The assassination in July 2021 of crime reporter Peter R. de Vries, who also worked as a legal adviser for victims of crime, shocked not only a society that values press freedom, but also the authorities who have developed a sophisticated system to protect journalists.
In the Netherlands, the media are traditionally independent and highly trusted by a majority of the population. There is a diverse media landscape with a high level of pluralism and a wide range of national (Volkskrant, Telegraaf…) and regional (Leidsch Dagblad, Gooi en Eemlander…) daily newspapers and magazines. A well-established independent public broadcasting service, NOS, works alongside several big commercial broadcasting companies. Russian media in exile, such as the Moscow Times and TV Dozhd, have found a safe haven in Amsterdam.
Press freedom is actively protected by the state and the government, albeit more efficiently in continental Netherlands than in their overseas territories. The media are under attack from populist parties on the far right and far left of the political spectrum. A majority of Dutch journalists are members of the Dutch Federation of Journalists (NVJ), an active union that fights for safe working conditions and fair pay.
Although a solid legal framework effectively protects press freedom, the government has not provided the legally required access to official documentation for several years. In most cases, the documentation requested by journalists arrived late or was incorrect or incomplete. There is a risk of breaching the confidentiality of sources due to the powers granted to security services to decrypt communications networks and to tap phones and internet communication systems.
The level of pluralism in the Dutch media is high and there are very few limits on the dissemination of information and opinion.
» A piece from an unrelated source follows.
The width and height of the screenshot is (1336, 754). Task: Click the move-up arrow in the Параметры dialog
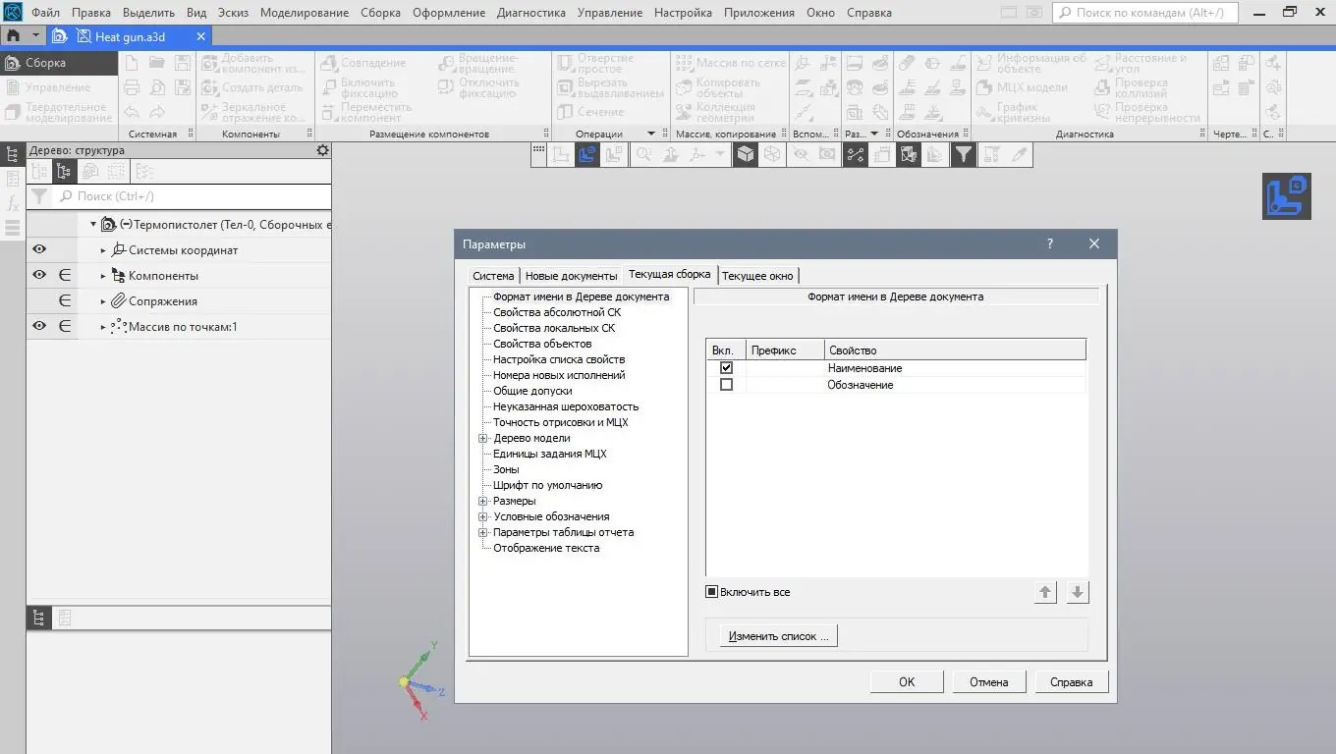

However, there is concern about the growing concentration of economic power in the media. Two media companies own the great majority of papers. There is also concern about the decline of regional journalism.
The polarisation of public opinion on issues such as immigration, agriculture and climate change has led to an increase in physical and verbal attacks against journalists, especially against TV crews and photographers. This has led some journalists to self-censorship and a reluctance to cover certain subjects. Abuse and trolling on social networks impact news gathering and dissemination. Female reporters and journalists of colour are especially vulnerable to such attacks.
The assassination of crime reporter Peter R. de Vries in July 2021 came as a shock to a society that values and legally protects freedom of the press. The ongoing dangers of organized crime have earned certain reporters police protection. Physical attacks targeting them are usually prosecuted. Reporters threatened offline or, increasingly, online, can call an emergency number to report crimes and receive advice.